Who can say that the grace-filled power of the first apostles has left the earth, who can claim that the sanctity of the ancient ascetics is seen no more? For Thou, O Lord, hast now raised up a new and glorious apostle, a new ascetic who hath overcome the enemy’s attacks and hath won the heavenly crown of victory...

Rejoice, O peoples of Serbia, China and the Philippines, and ye of Africa, France, Holland and America, for among you walked a living bearer of God, a saint enlightened by grace and touched by divinity, a visionary who beheld the realm outside of space and time, where he now doth pray for you.

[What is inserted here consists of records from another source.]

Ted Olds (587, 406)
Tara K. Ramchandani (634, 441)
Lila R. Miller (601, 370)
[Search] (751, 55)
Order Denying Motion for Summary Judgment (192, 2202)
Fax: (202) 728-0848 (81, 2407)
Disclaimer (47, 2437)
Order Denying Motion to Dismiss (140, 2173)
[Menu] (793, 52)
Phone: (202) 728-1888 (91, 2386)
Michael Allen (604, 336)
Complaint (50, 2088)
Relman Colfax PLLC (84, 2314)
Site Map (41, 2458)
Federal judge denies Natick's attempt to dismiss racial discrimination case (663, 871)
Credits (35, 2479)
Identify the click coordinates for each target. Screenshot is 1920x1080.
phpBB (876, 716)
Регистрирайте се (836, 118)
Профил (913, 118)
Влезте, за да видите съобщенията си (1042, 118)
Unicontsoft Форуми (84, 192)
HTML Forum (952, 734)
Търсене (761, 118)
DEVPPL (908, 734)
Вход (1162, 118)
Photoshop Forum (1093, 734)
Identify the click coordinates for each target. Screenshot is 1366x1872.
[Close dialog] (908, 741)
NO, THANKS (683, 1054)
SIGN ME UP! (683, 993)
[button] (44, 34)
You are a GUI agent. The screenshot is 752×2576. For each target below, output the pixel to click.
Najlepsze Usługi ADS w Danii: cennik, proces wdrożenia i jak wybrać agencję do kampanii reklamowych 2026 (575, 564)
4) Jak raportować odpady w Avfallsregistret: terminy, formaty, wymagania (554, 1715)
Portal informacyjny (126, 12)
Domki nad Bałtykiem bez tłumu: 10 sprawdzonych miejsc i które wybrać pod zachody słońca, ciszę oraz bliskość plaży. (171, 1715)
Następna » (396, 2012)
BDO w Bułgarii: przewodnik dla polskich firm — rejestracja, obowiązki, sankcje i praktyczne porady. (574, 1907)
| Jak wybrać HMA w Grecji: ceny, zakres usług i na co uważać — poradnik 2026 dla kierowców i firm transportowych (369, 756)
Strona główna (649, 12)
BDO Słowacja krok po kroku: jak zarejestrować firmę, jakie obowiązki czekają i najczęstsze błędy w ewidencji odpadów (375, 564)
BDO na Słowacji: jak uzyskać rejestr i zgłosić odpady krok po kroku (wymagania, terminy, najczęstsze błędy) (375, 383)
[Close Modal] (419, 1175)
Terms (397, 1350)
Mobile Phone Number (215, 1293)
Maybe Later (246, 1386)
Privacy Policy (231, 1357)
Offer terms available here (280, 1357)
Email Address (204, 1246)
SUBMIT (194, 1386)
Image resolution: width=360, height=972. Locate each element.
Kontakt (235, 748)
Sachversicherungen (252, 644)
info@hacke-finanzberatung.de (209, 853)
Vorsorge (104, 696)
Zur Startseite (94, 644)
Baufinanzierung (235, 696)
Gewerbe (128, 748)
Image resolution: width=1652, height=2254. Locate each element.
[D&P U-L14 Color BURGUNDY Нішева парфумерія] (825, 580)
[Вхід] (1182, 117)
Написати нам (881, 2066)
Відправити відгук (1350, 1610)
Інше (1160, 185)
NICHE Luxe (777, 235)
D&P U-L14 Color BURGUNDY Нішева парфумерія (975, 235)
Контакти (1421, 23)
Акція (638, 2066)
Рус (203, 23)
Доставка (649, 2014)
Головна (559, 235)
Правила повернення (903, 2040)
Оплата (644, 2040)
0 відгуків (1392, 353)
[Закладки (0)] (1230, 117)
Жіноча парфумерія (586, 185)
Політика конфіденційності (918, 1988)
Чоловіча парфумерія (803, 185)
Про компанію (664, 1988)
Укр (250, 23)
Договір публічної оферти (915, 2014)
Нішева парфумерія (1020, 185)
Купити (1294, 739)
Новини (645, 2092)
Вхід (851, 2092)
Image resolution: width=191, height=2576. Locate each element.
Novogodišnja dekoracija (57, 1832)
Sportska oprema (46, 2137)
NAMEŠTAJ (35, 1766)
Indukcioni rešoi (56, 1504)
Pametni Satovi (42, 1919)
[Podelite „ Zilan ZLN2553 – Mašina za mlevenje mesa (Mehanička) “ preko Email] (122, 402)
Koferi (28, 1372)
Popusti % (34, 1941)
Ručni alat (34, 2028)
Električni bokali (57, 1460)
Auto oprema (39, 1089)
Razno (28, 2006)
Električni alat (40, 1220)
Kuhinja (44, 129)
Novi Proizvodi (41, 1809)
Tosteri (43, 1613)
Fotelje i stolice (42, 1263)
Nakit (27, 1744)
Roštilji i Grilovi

As the services testify here was finally a man who did the works of an apostle and not just claimed to be an apostle; and here I was a baby Orthodox Christian listening to another father who knew him personally and would in time infuse my unworthy soul with a bit of that apostolic wonder. Glory to God for this golden chain of sanctity reaching all the way forward into our dark and confused modern world! By the prayers of holy Archbishop John, Lord Jesus Christ please make eternal the memory of my spiritual father Herman and thank him personally for my link to sanctity. Amen.